HOA Boards are better than anything playing at the Winspear. What should be the stuff of banality and tedium are often filled with grade-school antics. Since posting the email@example.com email address, a few readers have supplied their own stories to add to my own. Here’s a sample…
Imaginary Degrees and Intimidation
One reader spoke of a “fancy” building where in order to get her way, one resident pretended to be a lawyer in order to intimidate and bully fellow neighbors. Turns out there was a code violation (because codes change over time) that the HOA board (rightly) wanted to bring it up to code. This faux lawyer was part of a cadre of pitch-fork wielding villagers telling the HOA that the item was grandfathered in – this even after the City of Dallas inspectors cited the complex for the code violation. “The legal advice she gave when demanding her way was incorrect and caused turmoil and mass hysteria, thus stopping the board from getting things done.” Several HOA board members resigned because of the “hateful, personal attacks at Board meetings and via phone calls and emails” instigated by this woman and her bamboozled followers.
Later, when a neighborhood-changing issue was raised, this same self-accredited “lawyer” sharpened her pitchfork and became one of the most vocal critics.

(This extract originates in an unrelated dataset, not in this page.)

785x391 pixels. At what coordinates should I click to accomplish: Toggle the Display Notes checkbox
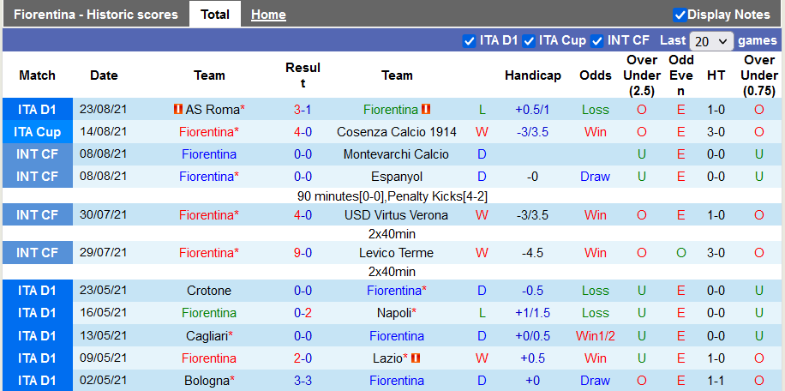pyautogui.click(x=680, y=15)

Resurrecting her battle tactics, she again sent out “crazy, long winded emails … to cause worry and fear among the residents.”
While one person can certainly cause a ruckus, this HOA apparently had a history of refusing to keep the building up to snuff with shabby lobbies and hallways with old/smelly carpeting. This writer also spoke of years of mismanaging funds. Some of this can be explained by complacent owners and a history of closed-door HOA board meetings (in complete violation of Texas law). Complacency and exclusion are a recipe for disaster – like leaving a 15-year-old in a mall with a credit card.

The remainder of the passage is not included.